Explanation of Apache Airavata for Hosting a Gateway

Apache Airavata is a middleware framework that enables you to manage, execute, and monitor your application workflows on computing resources such as national supercomputers, campus clusters, and computing clouds. Airavata captures and organizes the metadata associated with these submissions, allowing you to share, clone, and resubmit computational experiments. In order to provide a better interface for middleware users, the gateway interface client is set up to communicate with Apache Airavata API. The PHP Gateway for Airavata (PGA) is the reference implementation gateway that users can use to set up a working gateway quickly. The PGA itself is open source and can be modified and customized further as per user requirements.

What are the benefits to science gateway developers? What problems does it address? 

Apache Airavata middleware and the PGA provides the general purpose services for managing users, computational experiments, and computational data. Using the existing gateway web client (PGA) is the quickest way to start using Apache Airavata middleware for computational job submissions on HPCs.
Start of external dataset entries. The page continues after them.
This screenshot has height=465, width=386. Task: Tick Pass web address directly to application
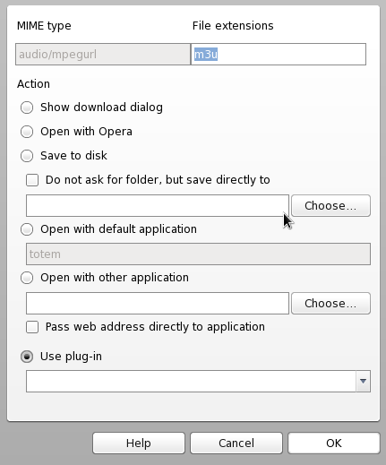coord(32,327)
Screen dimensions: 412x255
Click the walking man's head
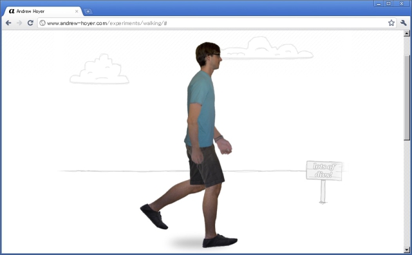(x=208, y=55)

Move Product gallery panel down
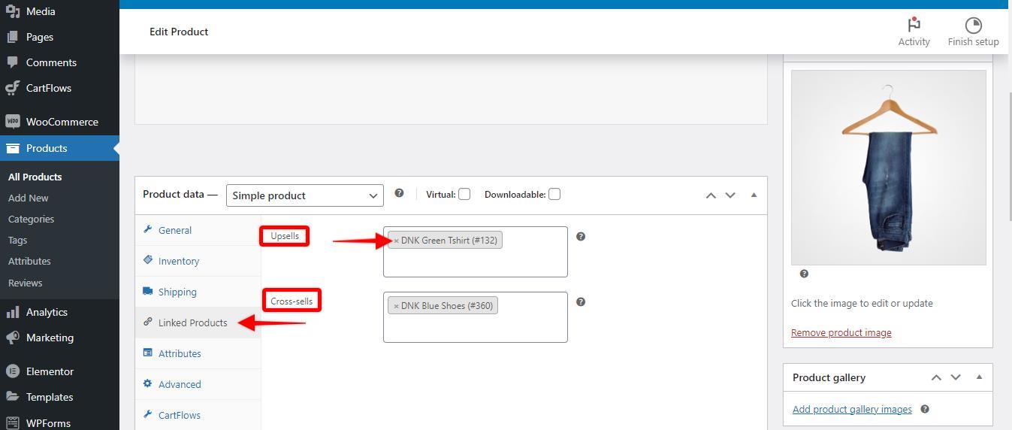click(956, 377)
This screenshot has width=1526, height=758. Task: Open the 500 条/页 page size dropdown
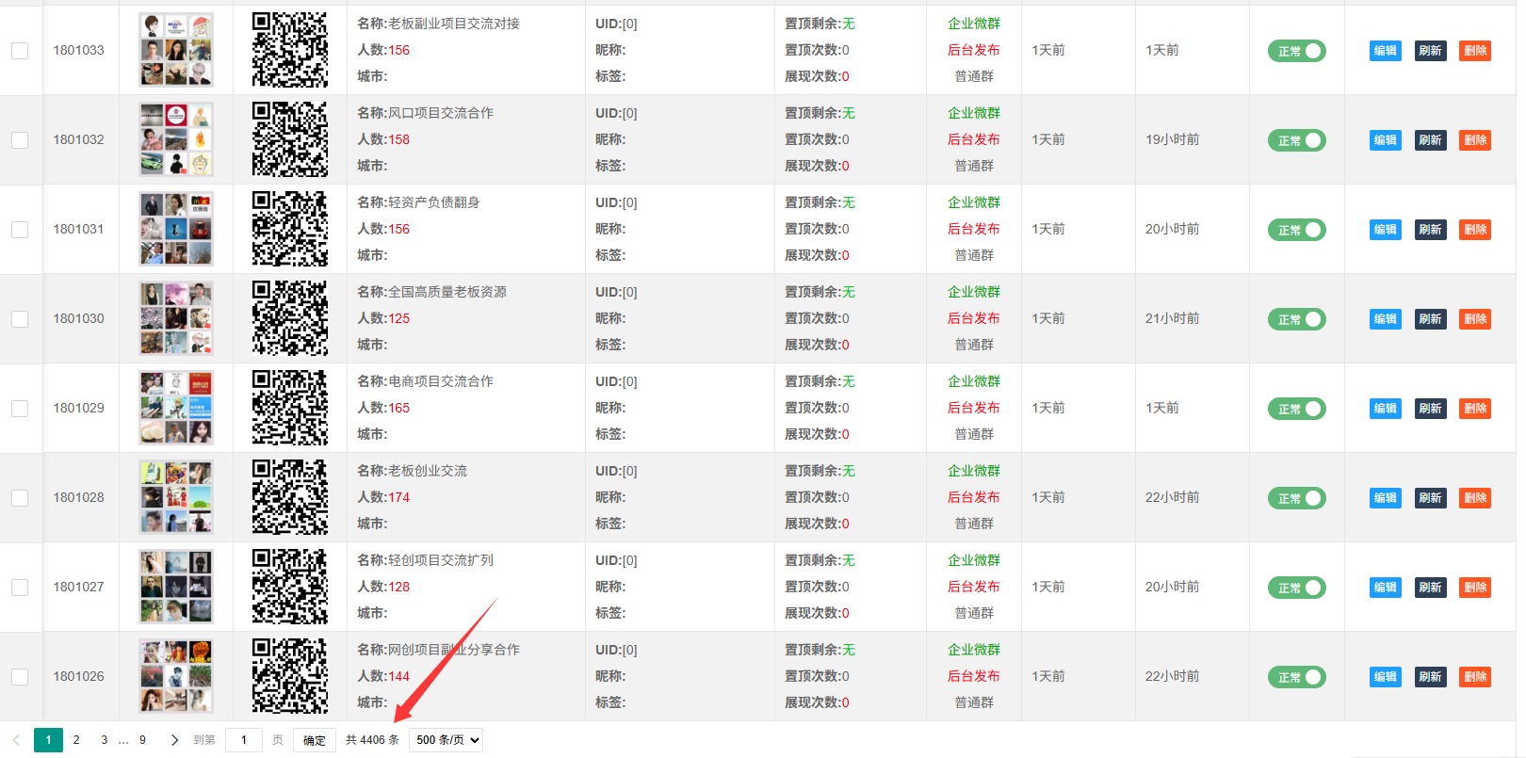(x=446, y=740)
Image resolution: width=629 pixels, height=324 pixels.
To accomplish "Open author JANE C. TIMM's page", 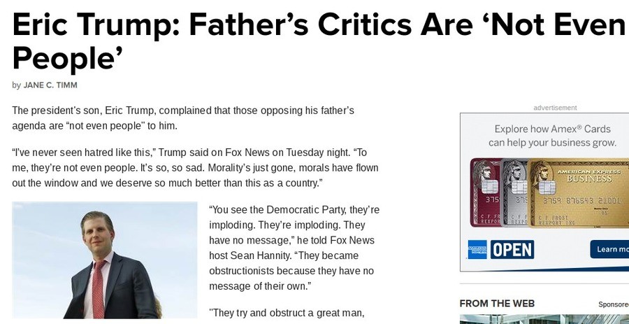I will pos(50,85).
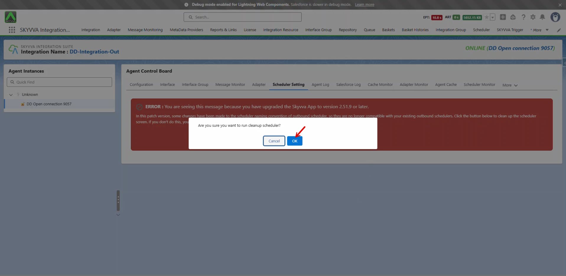
Task: Click the Quick Find input field
Action: [59, 82]
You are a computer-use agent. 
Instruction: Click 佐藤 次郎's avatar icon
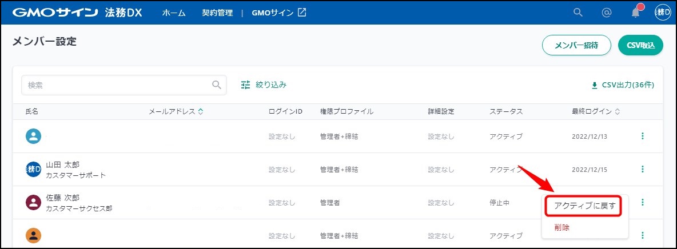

Interested gateway developers can get hosted versions of both the PGA and Apache Airavata that are run by the Science Gateways Research Center (SGRC) at Indiana University so that potential gateway providers can see if Apache Airavata is the right solution for them.

Airavata’s focus is on gateways that provide access to scientific software running on high-performance computing resources. There are a number of usage patterns. One is a “software as a service” gateway in which a gateway provider (gateway owner/admin/PI) wants to make his or her software widely available for a community of users. The gateway provider takes the responsibility of installing the software on target resources that run the code well, keeping the code up to date, and configuring web interfaces that help users run the code properly. This eliminates the need to distribute and support code directly to end users. Another common pattern is a campus gateway that provides (typically) well known scientific software applications on university campus resources. These gateways help increase the usage of campus computing facilities. Finally, you can use Apache Airavata to build domain gateways that serve a specific but broad scientific domain. These gateways provide access to well-known applications of a specific type (bioinformatics or computational chemistry, for example), usually with a wide range of resources.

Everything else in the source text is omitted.